The company had entered into talks with the Guyana Manufacturers' Association (GMA) in 2000 to set up such a bank following the Presidential Business Summit in 1999. However, because the government had dragged its feet on whether it would be willing to offer a five-year withholding and advance corporation tax break to the firm, it withdrew its planned investment in late 2002. This was a result of the insistence of the European Investment Bank (EIB), which is backing the project, that DFL move ahead with the project, which had already been delayed. DFL announced it would be relocating that investment to Suriname and in April last year said it would consider a branch for Guyana.

However, Director of the Guyana Office for Investment (Go-Invest), Geoffrey Da Silva, felt otherwise and made a plug for the return of that investment at DFL's launch of its private equity finance arm in Guyana, DEVCAP in April last year. He undertook to do all that he could to have that investment back in Guyana.

He has been true to his word and in March of this year, following DFL's board agreement to return the investment to Guyana, he dispatched the letters granting the waivers to DFL.

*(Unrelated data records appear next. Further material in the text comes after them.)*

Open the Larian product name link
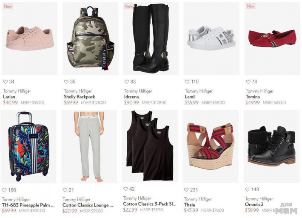This screenshot has height=218, width=302. (9, 96)

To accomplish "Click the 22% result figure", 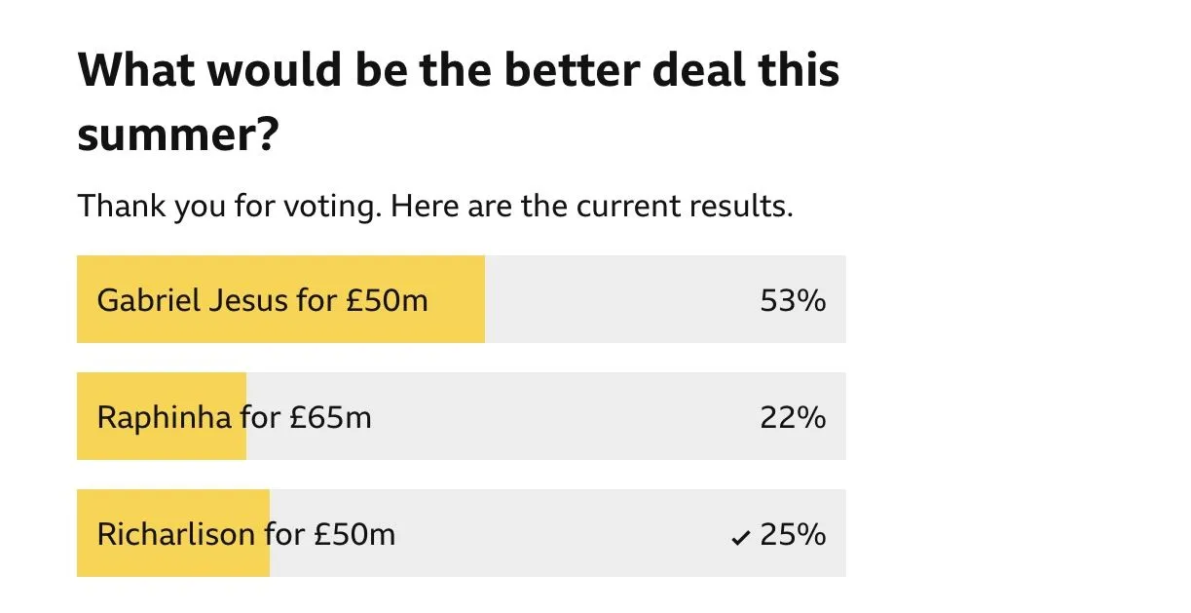I will [x=793, y=418].
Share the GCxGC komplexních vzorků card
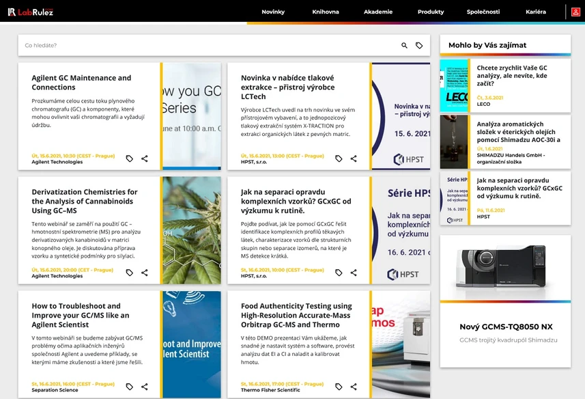 click(354, 273)
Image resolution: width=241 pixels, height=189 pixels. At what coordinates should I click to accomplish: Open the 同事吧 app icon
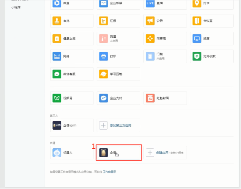point(150,39)
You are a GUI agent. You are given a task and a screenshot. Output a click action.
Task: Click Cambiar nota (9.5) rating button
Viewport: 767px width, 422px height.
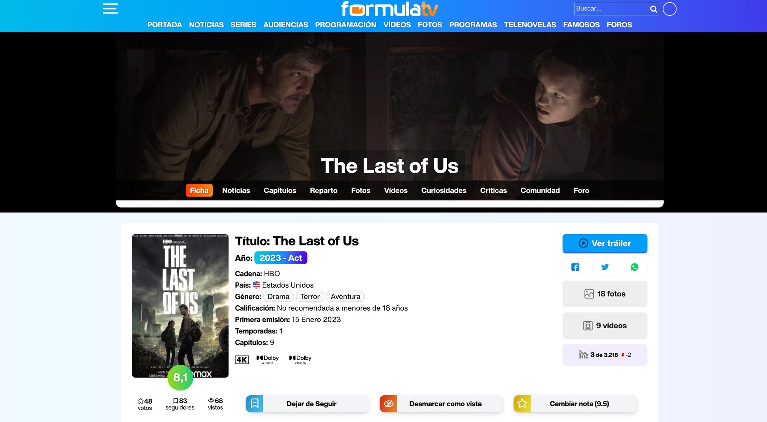point(575,404)
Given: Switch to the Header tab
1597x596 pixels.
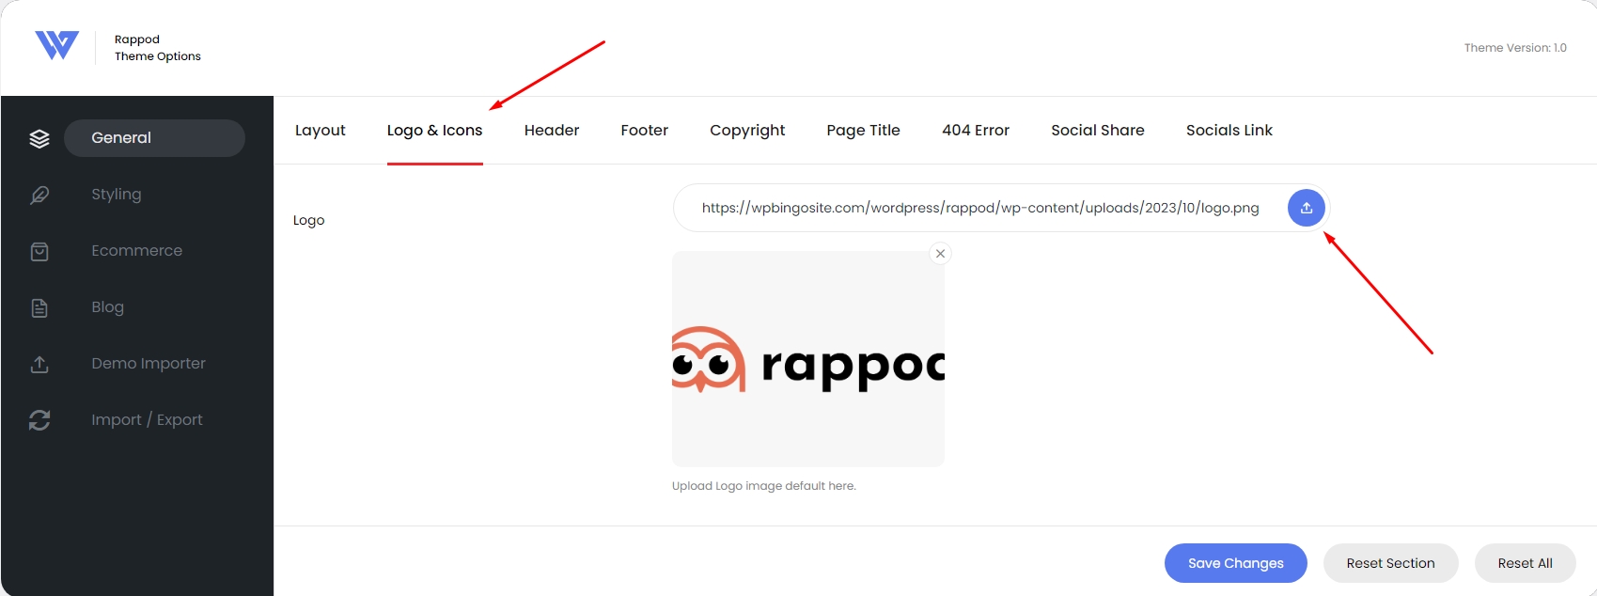Looking at the screenshot, I should click(552, 130).
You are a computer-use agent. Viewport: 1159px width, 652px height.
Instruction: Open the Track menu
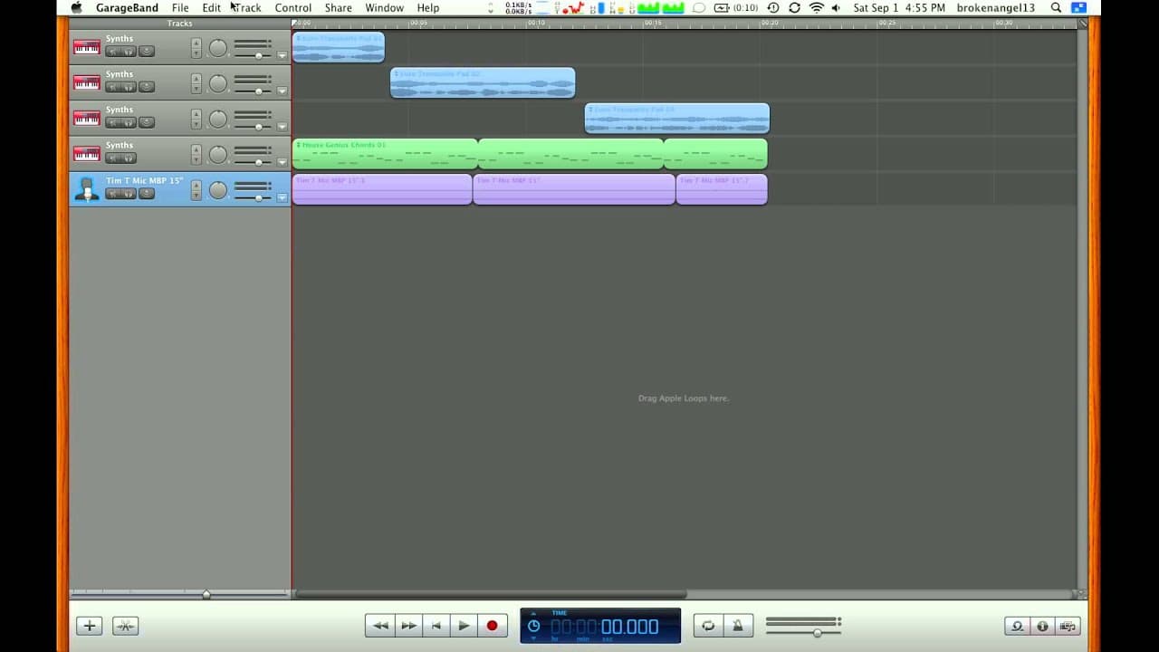(247, 7)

SME Finance and a micro finance operation, MICROFIN, under the trade name DFL South America are expected to be up and running before the end of the year as certain formalities have to be completed, including DFL signing off on the agreement with the EIB, sourcing funding for the SME advisor, and putting in an application for a banking licence.

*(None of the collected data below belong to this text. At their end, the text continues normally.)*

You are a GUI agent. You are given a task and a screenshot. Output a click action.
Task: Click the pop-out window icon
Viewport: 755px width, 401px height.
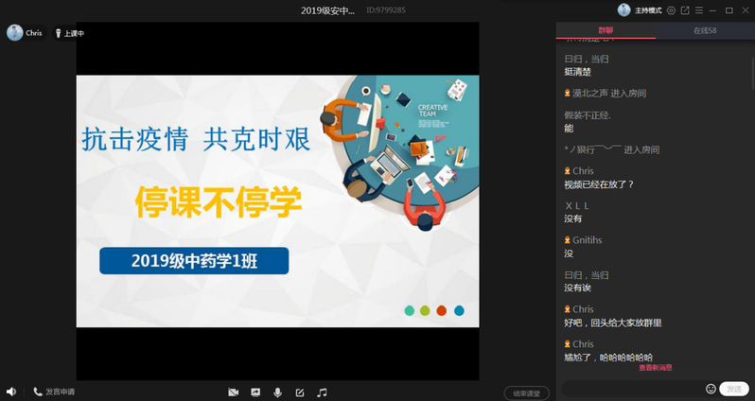click(685, 10)

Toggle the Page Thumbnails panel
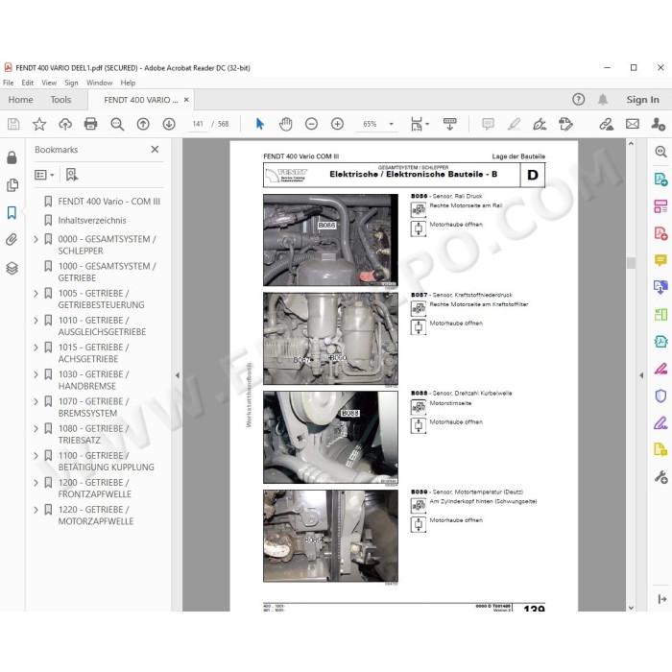12,185
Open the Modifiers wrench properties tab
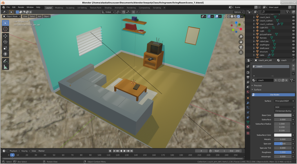 (x=248, y=103)
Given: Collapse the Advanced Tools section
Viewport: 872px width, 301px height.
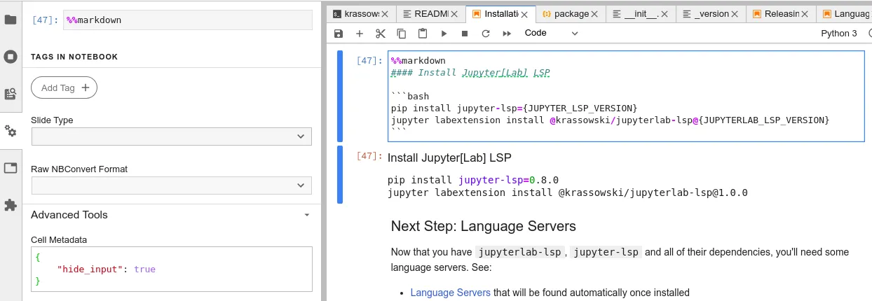Looking at the screenshot, I should click(307, 215).
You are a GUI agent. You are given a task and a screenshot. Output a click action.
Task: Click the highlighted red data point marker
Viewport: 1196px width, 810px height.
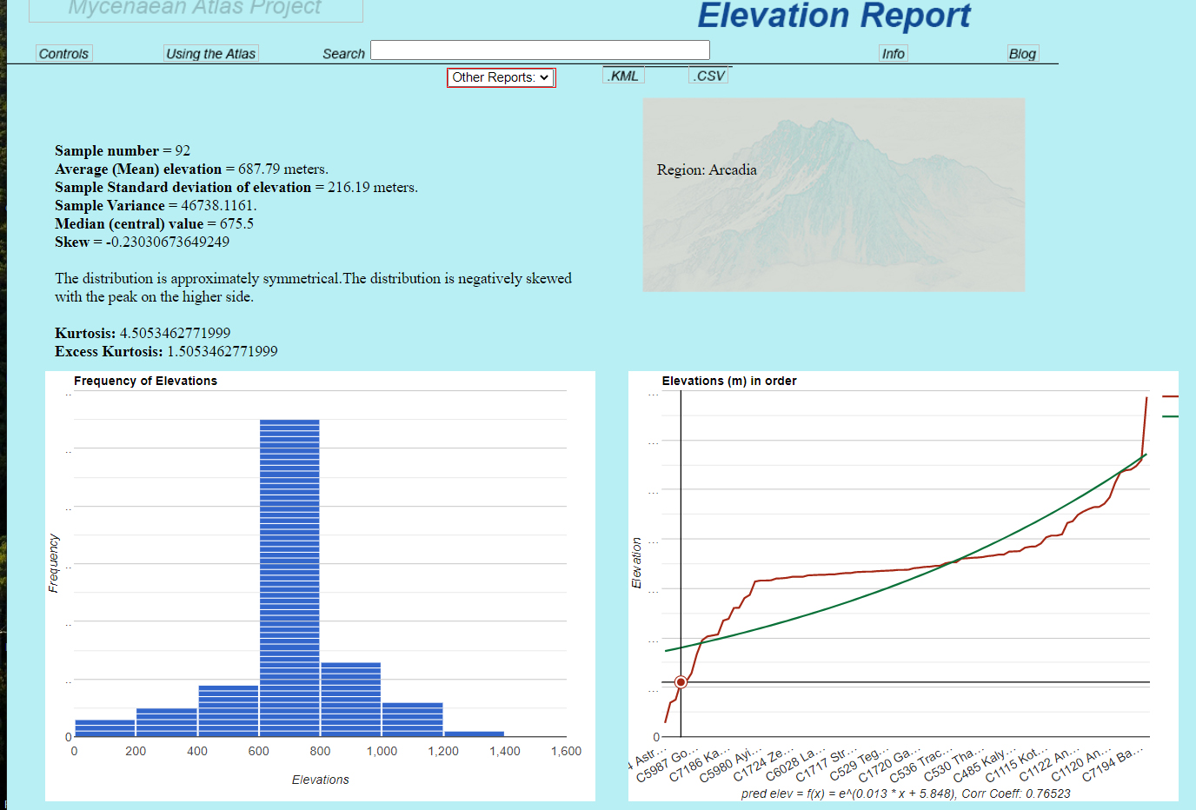coord(681,682)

The announcement of the return is indeed heartening for businesses, which have been clamouring for years for long-term loans, especially in US dollars. Interest rates would be pegged to the US 10-year Treasury bill. SME Finance would also provide advisory services and would target export-oriented industries.

The manufacturing sector, which has been struggling for years and accounts for a small part of the Gross Domestic Product (GDP), will be able to latch on to an avenue of funding (once the projects are viable) to knock their businesses into shape to face competition.

While long-term funding is just one of the prerequisites for companies to start cutting costs, it would certainly go some way towards achieving that goal.